Question

A converging mirror M₁, a point source S and a diverging mirror M₂ are arranged as shown in figure. The source is placed at a distance of 30 cm from M₁. The focal length of each of the mirrors is 20 cm. Consider only the images formed by a maximum of two reflections. It is found that one image is formed on the source itself. (a) Find the distance between the two mirrors. (b) Find the location of the image formed by the single reflection from M₂.

Answer 1

Given,
Converging mirror M₁ with focal length (f₁) = 20 cm
Converging mirror M₂ with focal length (f₂) = 20 cm
f₁ = f₂ = 20 cm = f
Point source is at a distance of 30 cm from M₁.


As the 1^st reflection is through the mirror M₁,
u = −30 cm
f = −20 cm

Using mirror equation:
\[\Rightarrow   \frac{1}{v} + \frac{1}{u} = \frac{1}{f}\]
\[\Rightarrow   \frac{1}{v} + \frac{1}{- 30} =  - \frac{1}{20}\] 

\[\Rightarrow   \frac{1}{v} =  - \frac{1}{20} + \frac{1}{30}\] 

\[ \Rightarrow   \frac{1}{v} =  - \frac{1}{60}\] 

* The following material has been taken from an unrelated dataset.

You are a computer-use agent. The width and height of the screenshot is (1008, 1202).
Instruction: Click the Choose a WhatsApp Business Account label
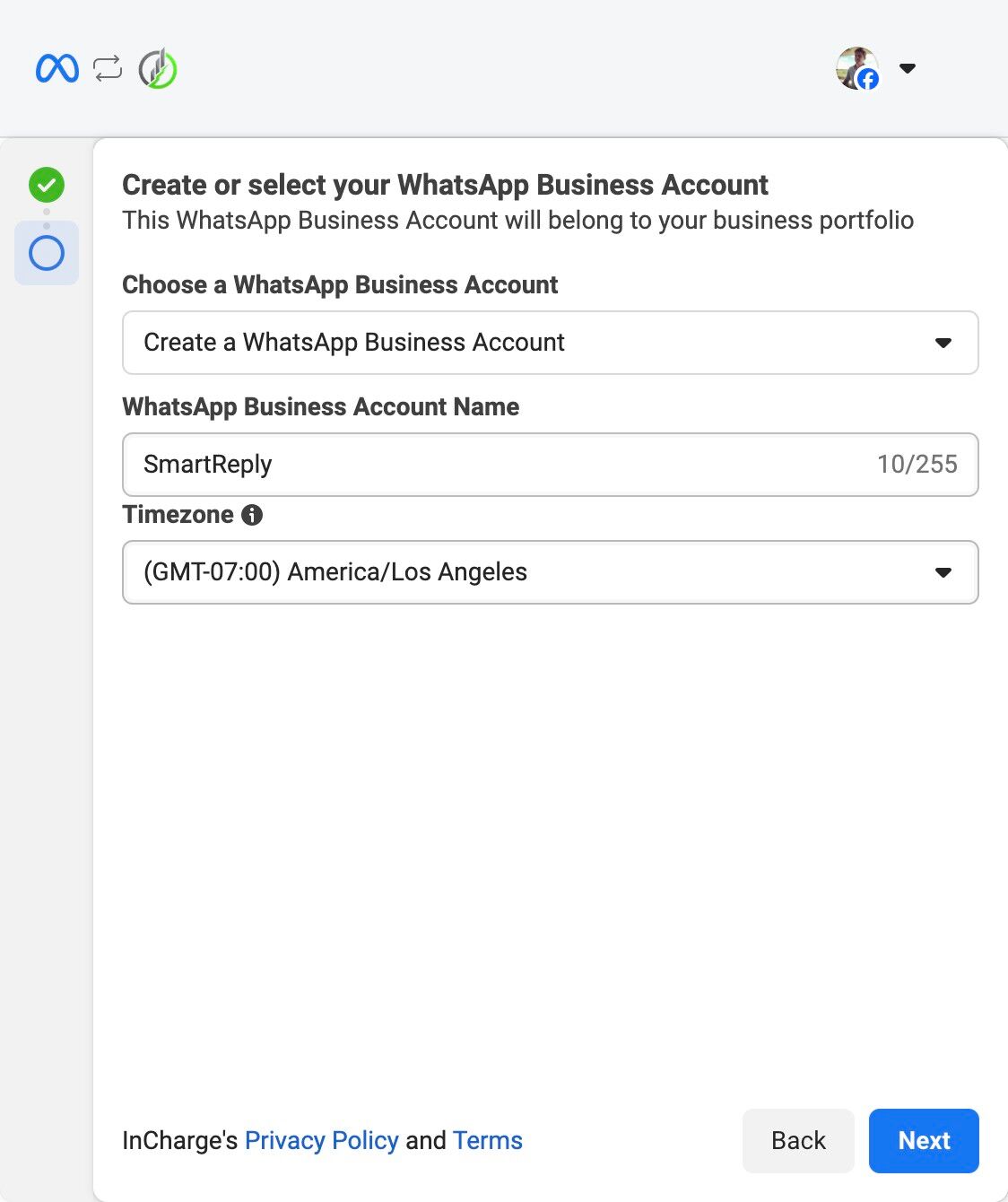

\[ \Rightarrow v =  - 60  \text{ cm }\]
and for the 2^nd reflection at mirror M₂,
u = 60 − (30 + x) = 30 − x
v = − x, f = 20 cm
Again using the mirror equation:
\[\Rightarrow   \frac{1}{30 - x} - \frac{1}{x} = \frac{1}{20}\]
\[\Rightarrow   \frac{x - 30 + x}{x(30 - x)} = \frac{1}{20}\]
⇒ 40x − 600 = 30x − x²
⇒ x² + 10x − 600 = 0
\[\Rightarrow   x = \frac{10 + 50}{2} = \frac{40}{2}\]
= 20 cm or − 30 cm
∴ Total distance between the two lines is 20 + 30 = 50 cm
(b) Location of the image formed by the single reflection from M₂ = 60 \[-\] 50 = 10
Thus, the image formed by the single reflection from M₂ is at a distance of 10 cm from mirror M_2.